Des propositions questionnées
La Conférence des Doyens précise toutefois que la mise en oeuvre de certaines mesures préconisées dans le rapport appelle un certain nombre de remarques.
* La nomination d’un Directeur Scientifique au sein du Directoire du CHU ne paraît pas opportune étant donné que le Doyen et le responsable du Comité de coordination de la Recherche Biomédicale et en Santé sont d’ores et déjà en charge de la stratégie de la Recherche.
* La contractualisation des Praticiens Hospitaliers, universitaires ou non, qui permettrait de moduler la rémunération en tenant compte de l’activité clinique, risque de pénaliser les activités de Formation et de Recherche qui demeurent plus difficiles à quantifier et à valoriser.

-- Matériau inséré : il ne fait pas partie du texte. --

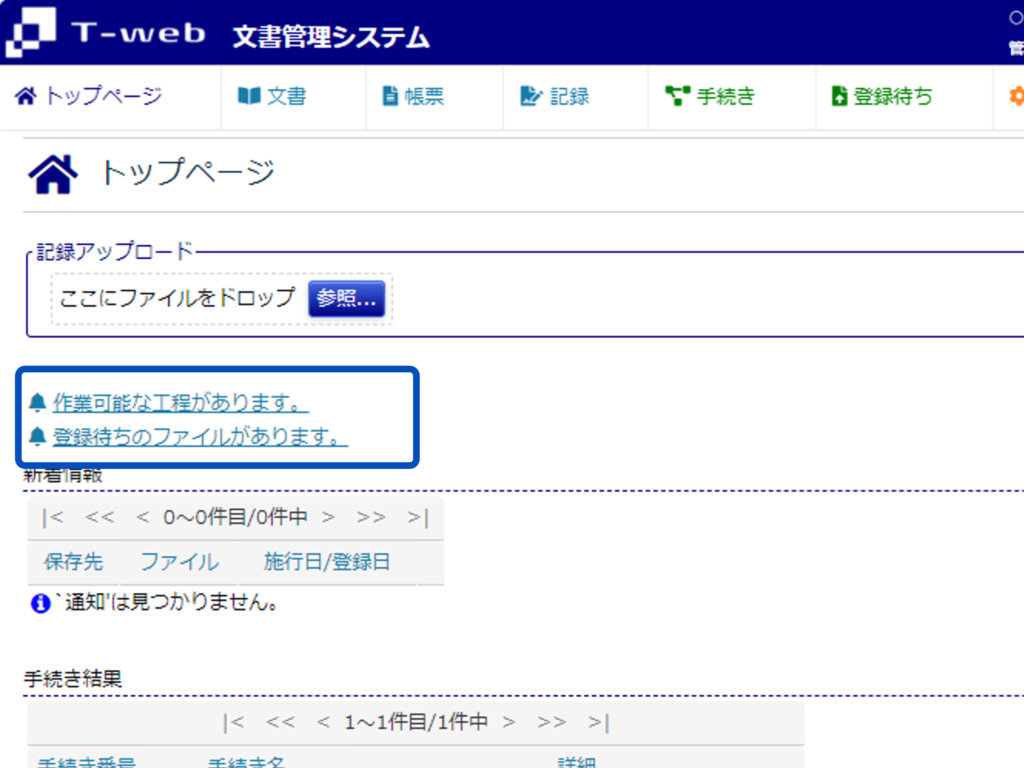This screenshot has height=768, width=1024.
Task: Open the 作業可能な工程があります link
Action: (180, 403)
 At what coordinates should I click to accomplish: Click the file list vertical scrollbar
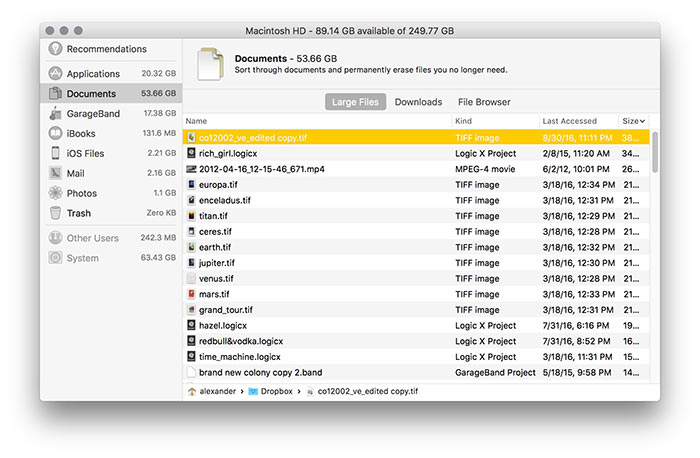click(655, 152)
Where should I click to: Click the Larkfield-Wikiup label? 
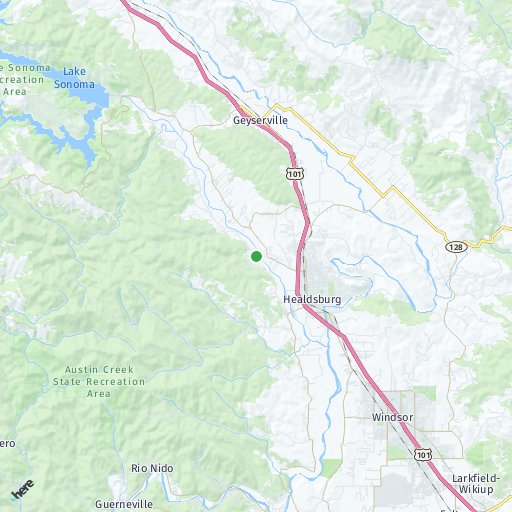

* La possibilité d’effectuer des stages de formation dans le secteur privé peut représenter une réelle opportunité. Mais leurs conditions d’organisation doivent reposer sur l’évaluation de l’intérêt potentiel de tels stages et des critères d’agrément des services formateurs ainsi que sur un contrat entre services d’accueil, facultés de médecine et CHU ; ces critères sont par ailleurs respectés par tout service d’accueil dans le secteur public.